恩诺沙星(ENR)被广泛用作合成的氟喹诺酮类抗生素,用于水生动物的疾病控制。在这项研究中,使用磁珠-SELEX方法筛选了ENR适体,并开发了氧化石墨烯荧光传感器来检测水产品中ENR的残留。首先,ENR通过酰胺化反应与氨基磁珠缀合,然后通过使用SELEX筛选方法逐步筛选对ENR显示高亲和力的适体序列。最后,经过10轮SELEX筛选,获得了6个高亲和力的候选适体。其中,ENR-Apt6是根据其二级结构特征选择的,高亲和力(Kd=35.08nM),和对ENR的高特异性。此外,使用氧化石墨烯和ENR-Apt6制备荧光传感器。结果表明,该传感器的线性范围可达600nM(R2=0.986),而其最佳线性范围为1-400nM(R2=0.991),最低检测限为14.72nM。所制备的传感器成功用于实际样品中ENR的检测,样品的回收率为83.676~114.992%,大部分样品的相对标准偏差<10%。
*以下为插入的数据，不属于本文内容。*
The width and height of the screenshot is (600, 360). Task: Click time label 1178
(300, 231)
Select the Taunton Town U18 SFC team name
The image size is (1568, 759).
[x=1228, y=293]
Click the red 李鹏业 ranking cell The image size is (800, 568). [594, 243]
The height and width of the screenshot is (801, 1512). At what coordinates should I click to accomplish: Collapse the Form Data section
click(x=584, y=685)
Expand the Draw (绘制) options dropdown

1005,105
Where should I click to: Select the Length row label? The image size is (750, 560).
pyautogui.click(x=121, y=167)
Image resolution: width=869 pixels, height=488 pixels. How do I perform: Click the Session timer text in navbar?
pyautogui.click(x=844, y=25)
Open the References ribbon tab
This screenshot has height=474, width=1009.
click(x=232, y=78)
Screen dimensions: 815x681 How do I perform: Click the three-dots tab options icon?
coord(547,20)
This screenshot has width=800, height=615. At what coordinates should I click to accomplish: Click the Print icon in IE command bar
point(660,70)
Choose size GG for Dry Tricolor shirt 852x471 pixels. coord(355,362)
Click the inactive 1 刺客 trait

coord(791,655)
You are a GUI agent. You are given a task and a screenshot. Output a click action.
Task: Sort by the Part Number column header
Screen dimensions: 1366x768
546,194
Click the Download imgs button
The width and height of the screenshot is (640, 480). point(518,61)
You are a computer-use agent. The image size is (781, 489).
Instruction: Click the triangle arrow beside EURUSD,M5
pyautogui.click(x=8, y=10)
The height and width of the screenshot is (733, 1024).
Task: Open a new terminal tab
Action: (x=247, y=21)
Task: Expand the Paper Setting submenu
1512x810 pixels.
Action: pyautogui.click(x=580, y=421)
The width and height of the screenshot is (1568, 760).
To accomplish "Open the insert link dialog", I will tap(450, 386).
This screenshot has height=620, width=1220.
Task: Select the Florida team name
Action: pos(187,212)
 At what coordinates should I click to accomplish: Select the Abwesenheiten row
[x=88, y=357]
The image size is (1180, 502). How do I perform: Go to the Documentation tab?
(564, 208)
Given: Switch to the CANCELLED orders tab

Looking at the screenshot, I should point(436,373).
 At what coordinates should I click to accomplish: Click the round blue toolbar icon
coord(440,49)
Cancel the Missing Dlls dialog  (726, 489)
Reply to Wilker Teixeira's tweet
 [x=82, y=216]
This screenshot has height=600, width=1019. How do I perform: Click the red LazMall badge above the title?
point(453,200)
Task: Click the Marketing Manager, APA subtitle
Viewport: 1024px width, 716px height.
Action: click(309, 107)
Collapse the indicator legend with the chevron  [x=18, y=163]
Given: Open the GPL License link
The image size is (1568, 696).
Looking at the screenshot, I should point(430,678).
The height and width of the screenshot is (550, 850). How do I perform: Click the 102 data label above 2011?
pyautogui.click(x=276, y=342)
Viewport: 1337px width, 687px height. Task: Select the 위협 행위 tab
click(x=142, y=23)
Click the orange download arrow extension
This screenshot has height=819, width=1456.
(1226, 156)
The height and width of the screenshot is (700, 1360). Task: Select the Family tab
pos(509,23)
Enrofloxacin (ENR) is widely used as a synthetic fluoroquinolone antibiotic for disease control in aquatic animals. ENR aptamers were screened in this study using the magnetic bead-
SELEX method, and a graphene oxide fluorescent sensor was developed to detect the ENR residues in aquatic products. Firstly, ENR was conjugated to amino magnetic beads by amidation reaction, and then the aptamer sequences showing high affinity to ENR were screened step by step by using the
SELEX screening method. Finally, after 10 rounds of
SELEX screening, six candidate aptamers with high affinity were obtained. Among these, ENR-Apt 6 was selected based on its secondary structure features, high affinity (Kd = 35.08 nM), and high specificity to ENR. Furthermore, a fluorescent sensor was prepared using graphene oxide and ENR-Apt 6. The results showed that the linear range of the sensor could reach 600 nM (R2 = 0.986), while its optimal linear range was 1-400 nM (R2 = 0.991), with the lowest detection limit of 14.72 nM. The prepared sensor was successfully used for the detection of ENR in real samples, with a recovery range of 83.676-114.992% and a relative standard deviation < 10% for most of the samples.